YOUR TASK
The answer must consist only of the lines from the line with "Click the 開單 button" to the line with "Click the 应用(A) apply button", both included, exactly as they stand below.

Saved entries:
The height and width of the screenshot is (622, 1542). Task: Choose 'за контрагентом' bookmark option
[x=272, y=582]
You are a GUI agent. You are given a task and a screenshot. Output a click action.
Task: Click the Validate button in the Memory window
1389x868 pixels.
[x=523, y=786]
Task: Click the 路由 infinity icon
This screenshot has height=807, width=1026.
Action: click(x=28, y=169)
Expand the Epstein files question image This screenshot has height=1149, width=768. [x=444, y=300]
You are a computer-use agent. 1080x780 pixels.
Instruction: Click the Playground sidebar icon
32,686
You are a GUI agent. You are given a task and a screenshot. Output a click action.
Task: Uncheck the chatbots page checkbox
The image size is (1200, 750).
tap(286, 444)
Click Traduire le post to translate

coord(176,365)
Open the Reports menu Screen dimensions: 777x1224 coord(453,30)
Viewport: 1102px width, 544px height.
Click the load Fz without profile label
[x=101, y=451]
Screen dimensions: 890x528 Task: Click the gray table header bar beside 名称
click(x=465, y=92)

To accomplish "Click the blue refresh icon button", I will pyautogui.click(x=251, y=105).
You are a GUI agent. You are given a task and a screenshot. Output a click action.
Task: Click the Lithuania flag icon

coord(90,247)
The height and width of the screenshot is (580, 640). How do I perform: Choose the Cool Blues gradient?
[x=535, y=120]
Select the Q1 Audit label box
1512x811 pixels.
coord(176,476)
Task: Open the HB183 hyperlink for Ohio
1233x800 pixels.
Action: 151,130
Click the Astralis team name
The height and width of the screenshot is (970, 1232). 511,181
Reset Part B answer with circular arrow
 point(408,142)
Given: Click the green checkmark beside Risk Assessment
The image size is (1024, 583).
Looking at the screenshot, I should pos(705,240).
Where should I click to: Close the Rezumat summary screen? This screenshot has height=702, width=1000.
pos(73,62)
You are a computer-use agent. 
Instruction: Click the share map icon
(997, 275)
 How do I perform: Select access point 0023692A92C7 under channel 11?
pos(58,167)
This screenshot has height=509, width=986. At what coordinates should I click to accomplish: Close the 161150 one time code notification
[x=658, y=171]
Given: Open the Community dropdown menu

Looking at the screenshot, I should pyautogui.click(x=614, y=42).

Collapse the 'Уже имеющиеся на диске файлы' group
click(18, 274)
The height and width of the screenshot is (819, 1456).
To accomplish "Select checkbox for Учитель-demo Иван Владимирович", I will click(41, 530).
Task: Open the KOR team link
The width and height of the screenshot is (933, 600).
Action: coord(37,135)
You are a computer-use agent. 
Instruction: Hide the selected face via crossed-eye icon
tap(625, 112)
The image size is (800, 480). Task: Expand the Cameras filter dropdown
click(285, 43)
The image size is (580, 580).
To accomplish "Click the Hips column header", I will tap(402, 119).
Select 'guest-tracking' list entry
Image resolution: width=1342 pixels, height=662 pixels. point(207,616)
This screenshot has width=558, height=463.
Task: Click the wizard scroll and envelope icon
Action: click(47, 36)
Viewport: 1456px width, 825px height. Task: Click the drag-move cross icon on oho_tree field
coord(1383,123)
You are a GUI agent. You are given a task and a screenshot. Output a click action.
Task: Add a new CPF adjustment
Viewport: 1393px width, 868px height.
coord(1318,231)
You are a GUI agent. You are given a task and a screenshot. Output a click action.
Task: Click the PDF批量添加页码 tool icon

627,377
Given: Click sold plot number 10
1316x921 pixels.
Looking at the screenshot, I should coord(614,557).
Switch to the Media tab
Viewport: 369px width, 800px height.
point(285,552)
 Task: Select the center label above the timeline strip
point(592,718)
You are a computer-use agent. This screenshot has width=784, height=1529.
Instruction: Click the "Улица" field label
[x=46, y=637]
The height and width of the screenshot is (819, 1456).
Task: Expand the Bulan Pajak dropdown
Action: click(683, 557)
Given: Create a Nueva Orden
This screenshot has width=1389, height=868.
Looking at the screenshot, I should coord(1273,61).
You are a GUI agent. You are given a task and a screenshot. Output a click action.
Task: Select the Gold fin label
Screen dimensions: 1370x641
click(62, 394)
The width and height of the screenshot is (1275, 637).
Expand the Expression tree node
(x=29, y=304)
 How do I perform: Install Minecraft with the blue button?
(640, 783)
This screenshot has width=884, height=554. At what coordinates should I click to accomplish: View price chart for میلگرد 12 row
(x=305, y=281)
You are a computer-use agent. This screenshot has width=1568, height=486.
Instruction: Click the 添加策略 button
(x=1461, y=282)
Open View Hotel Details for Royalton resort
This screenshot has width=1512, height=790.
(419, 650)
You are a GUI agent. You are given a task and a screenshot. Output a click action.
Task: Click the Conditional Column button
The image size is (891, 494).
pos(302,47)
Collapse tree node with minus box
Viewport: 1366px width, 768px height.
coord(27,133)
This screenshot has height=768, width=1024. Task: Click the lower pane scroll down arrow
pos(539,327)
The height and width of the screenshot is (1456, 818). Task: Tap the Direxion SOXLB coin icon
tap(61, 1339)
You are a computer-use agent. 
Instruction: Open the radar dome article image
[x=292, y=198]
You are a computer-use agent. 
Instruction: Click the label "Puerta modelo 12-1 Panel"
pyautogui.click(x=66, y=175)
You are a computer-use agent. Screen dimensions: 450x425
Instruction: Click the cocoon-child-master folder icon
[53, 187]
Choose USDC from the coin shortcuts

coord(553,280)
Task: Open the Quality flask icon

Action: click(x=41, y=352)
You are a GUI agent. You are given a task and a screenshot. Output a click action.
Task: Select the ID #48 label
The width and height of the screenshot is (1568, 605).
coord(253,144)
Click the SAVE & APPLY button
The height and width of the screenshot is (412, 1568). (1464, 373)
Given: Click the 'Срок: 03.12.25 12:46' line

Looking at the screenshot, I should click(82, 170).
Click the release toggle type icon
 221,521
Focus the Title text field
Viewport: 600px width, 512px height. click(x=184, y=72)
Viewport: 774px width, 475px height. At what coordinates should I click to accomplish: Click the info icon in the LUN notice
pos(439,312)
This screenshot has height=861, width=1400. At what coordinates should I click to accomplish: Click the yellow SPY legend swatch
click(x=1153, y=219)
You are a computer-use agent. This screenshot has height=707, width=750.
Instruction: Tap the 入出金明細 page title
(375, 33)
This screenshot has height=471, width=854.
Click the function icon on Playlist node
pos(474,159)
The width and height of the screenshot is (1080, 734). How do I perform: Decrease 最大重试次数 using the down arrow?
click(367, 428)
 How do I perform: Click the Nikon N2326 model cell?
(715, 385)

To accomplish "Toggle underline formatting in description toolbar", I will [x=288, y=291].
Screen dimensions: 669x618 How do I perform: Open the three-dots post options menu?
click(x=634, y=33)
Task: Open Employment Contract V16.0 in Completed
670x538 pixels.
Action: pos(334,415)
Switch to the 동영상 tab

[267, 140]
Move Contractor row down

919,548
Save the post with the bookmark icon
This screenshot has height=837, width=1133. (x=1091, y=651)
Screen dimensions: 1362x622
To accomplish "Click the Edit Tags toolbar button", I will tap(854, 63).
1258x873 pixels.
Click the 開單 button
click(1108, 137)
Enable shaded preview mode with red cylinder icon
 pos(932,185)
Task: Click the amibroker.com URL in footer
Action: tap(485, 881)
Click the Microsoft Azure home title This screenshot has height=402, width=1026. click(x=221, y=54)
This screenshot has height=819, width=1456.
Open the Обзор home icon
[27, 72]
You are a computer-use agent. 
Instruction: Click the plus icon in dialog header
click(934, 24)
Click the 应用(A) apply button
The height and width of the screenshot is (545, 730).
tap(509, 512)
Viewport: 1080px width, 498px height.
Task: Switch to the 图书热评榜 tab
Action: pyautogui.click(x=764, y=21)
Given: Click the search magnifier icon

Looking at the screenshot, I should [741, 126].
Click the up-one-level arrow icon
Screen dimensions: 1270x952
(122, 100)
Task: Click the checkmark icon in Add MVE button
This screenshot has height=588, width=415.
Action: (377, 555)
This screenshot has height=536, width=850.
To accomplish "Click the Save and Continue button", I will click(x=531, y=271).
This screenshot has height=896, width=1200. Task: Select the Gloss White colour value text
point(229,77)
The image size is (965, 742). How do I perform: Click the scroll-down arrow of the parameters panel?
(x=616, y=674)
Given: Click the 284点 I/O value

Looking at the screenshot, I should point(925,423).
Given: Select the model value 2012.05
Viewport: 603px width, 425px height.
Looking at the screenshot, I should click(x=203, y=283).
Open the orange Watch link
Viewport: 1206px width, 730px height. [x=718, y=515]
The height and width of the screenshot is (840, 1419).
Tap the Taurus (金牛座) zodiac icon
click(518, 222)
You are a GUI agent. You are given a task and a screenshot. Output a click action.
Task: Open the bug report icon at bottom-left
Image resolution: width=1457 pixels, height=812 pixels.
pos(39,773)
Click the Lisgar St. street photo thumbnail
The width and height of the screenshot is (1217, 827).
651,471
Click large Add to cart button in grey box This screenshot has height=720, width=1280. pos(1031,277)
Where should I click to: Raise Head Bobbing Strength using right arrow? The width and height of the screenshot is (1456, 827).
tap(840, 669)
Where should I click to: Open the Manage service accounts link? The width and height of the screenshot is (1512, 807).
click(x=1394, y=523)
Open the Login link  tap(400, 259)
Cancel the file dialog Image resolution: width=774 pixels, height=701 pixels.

RESPONSE
Click the 開單 button
click(1108, 137)
Enable shaded preview mode with red cylinder icon
 pos(932,185)
Task: Click the amibroker.com URL in footer
Action: tap(485, 881)
Click the Microsoft Azure home title This screenshot has height=402, width=1026. click(x=221, y=54)
This screenshot has height=819, width=1456.
Open the Обзор home icon
[27, 72]
You are a computer-use agent. 
Instruction: Click the plus icon in dialog header
click(934, 24)
Click the 应用(A) apply button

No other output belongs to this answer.